Wednesday, 25 November 2009

PETER BRÖTZMANN – Lost & Found

FMP

The three-note call that opens and, as a recurring theme, informs “Internal Rotation” - first of the five tracks that constitute the program of Peter Brötzmann’s newest solo offering - sound like a signal to the doubters. “I’m not only a spitfire machine, not a furious babbler exclusively. I can sing”.

And sing the man does throughout Lost & Found indeed, albeit not in the way a regular listener would anticipate. There are no cost-cutting procedures for the soul in this superb album, which sees the German saxophonist fighting silence – but also listening to it - armed with alto and tenor, b-flat clarinet (masterfully utilized in the title track, among the most melodically refined, dolorously intense pieces I’ve heard from him) and the spectacularly garrulous tarogato, perhaps the instrument that better defines Brötzmann’s unique style, made of drunken loquaciousness, raucous permanence, exalting invocations to some mysterious god of undernourished, ever-raging incomparability.

Still, a significant dose of poetry lies behind what we hear. It might be traced in certain minute details – the artist’s emissions resonating from his chest into the tubes while he blows, for example; it could be individuated in the sense of articulation one identifies even in supposedly discomposed segments, right there where the lone wolf looks for a hypothetical moon to howl at without success, instead deciding to dedicate the fruits of his inner denudation to the scarce quantity of by-passers that chose to stop and listen to those wonderful rants, so absurdly lyrical, so outrageously touching.
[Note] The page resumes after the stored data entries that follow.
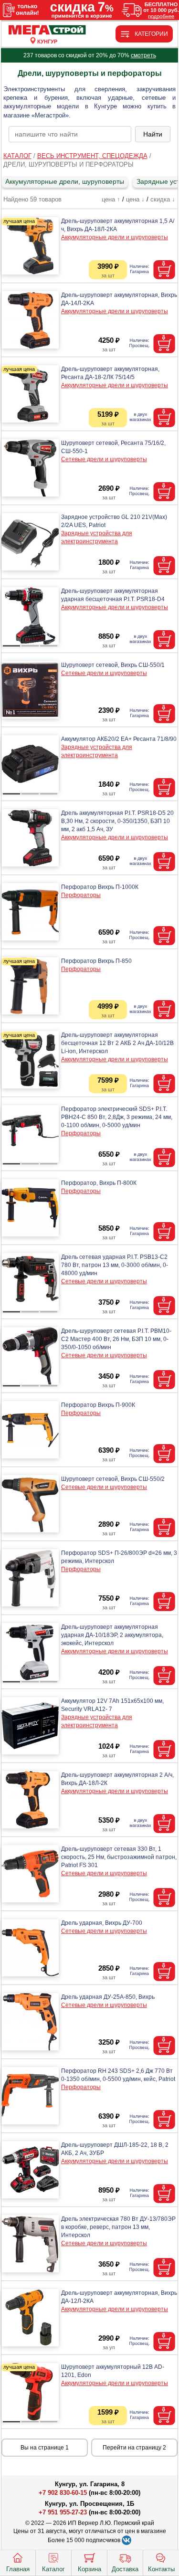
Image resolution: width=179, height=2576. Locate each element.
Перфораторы (81, 895)
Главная (18, 2569)
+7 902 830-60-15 (63, 2492)
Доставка (125, 2569)
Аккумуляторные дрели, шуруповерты (64, 181)
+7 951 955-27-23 (63, 2512)
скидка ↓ (162, 199)
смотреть (143, 55)
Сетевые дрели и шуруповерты (104, 459)
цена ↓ (135, 199)
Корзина (89, 2569)
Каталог (53, 2569)
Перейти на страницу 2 (134, 2447)
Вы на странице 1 (45, 2447)
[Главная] (47, 30)
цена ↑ (111, 199)
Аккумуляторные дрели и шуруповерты (114, 237)
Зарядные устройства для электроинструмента (96, 537)
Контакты (161, 2569)
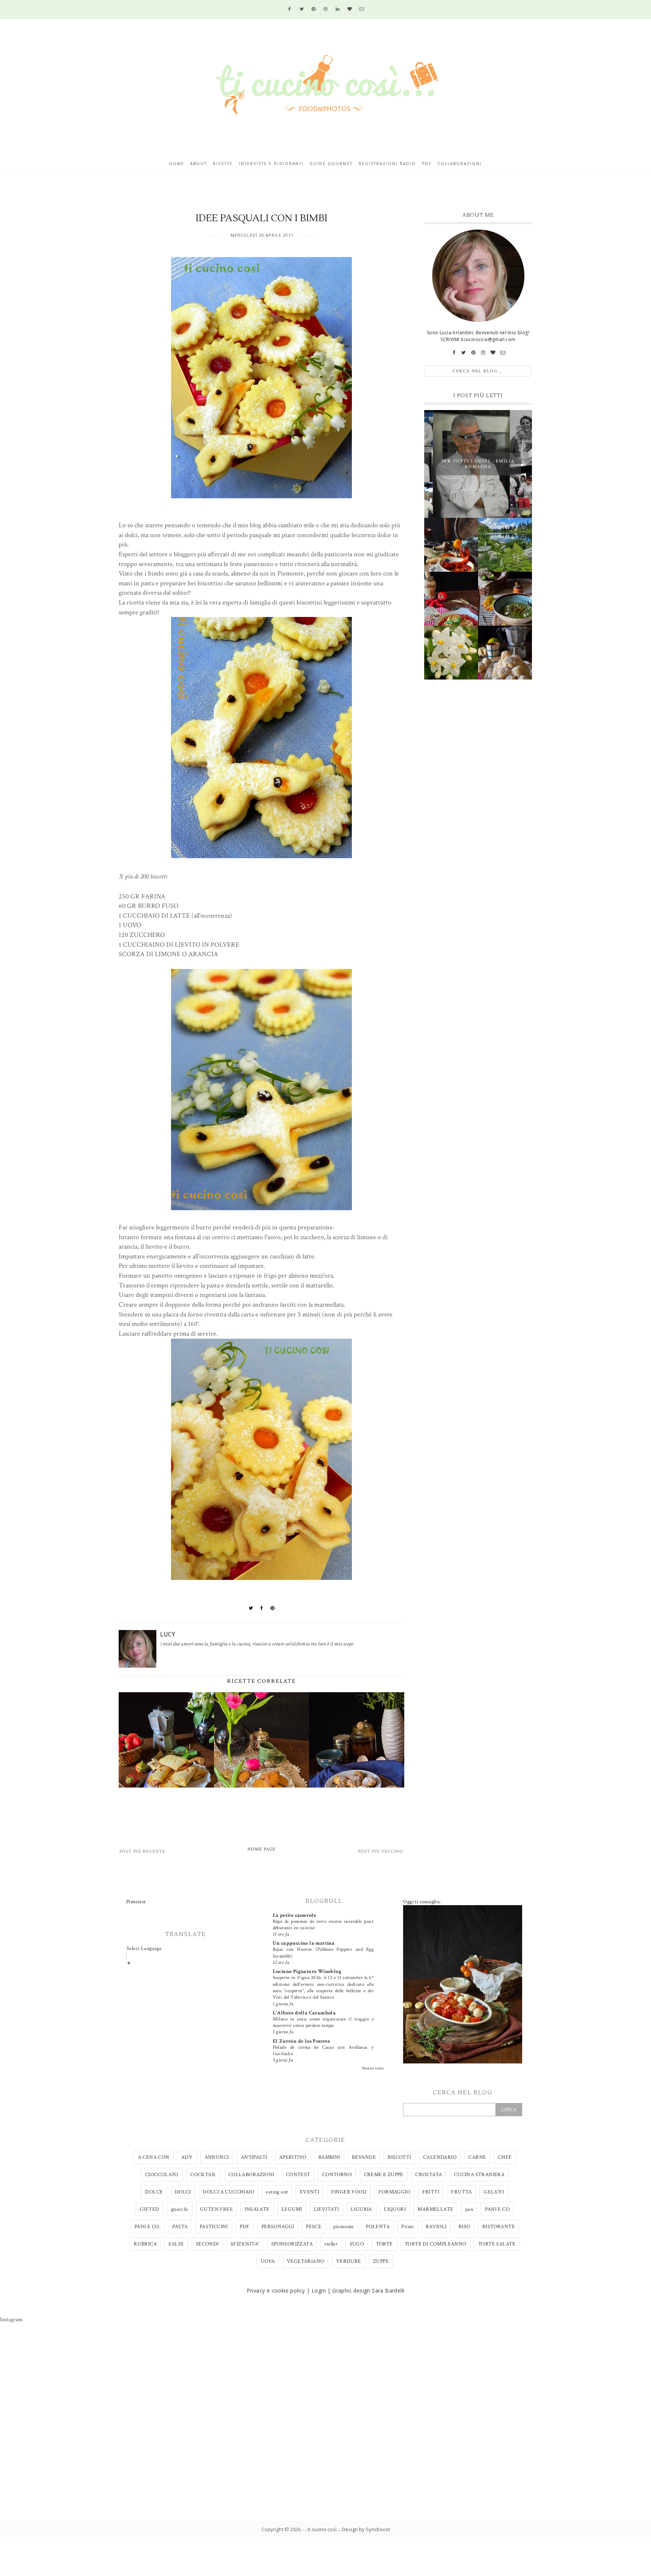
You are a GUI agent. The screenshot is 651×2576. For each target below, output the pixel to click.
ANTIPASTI (254, 2157)
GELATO (494, 2192)
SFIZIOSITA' (245, 2244)
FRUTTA (461, 2192)
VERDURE (348, 2261)
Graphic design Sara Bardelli (368, 2290)
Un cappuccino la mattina (304, 1943)
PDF (244, 2226)
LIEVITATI (326, 2209)
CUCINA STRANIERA (479, 2174)
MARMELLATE (435, 2209)
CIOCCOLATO (162, 2174)
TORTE (384, 2244)
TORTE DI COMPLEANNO (435, 2244)
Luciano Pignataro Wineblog (307, 1971)
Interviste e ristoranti (271, 163)
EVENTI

Those who disparage the carnality of this expressive method, who find its odour of sweat and blood repulsive, those - in essence - who define this level of improvisation as “noise” need a serious reassessment of their capacity of detecting feelings. This music is achingly stunning, never really hostile despite an often confrontational appearance, a sensitively portrayed rebellion against the concealment of pain, which – thanks to Brötzmann’s magnanimous lungs – becomes as beautiful as love itself.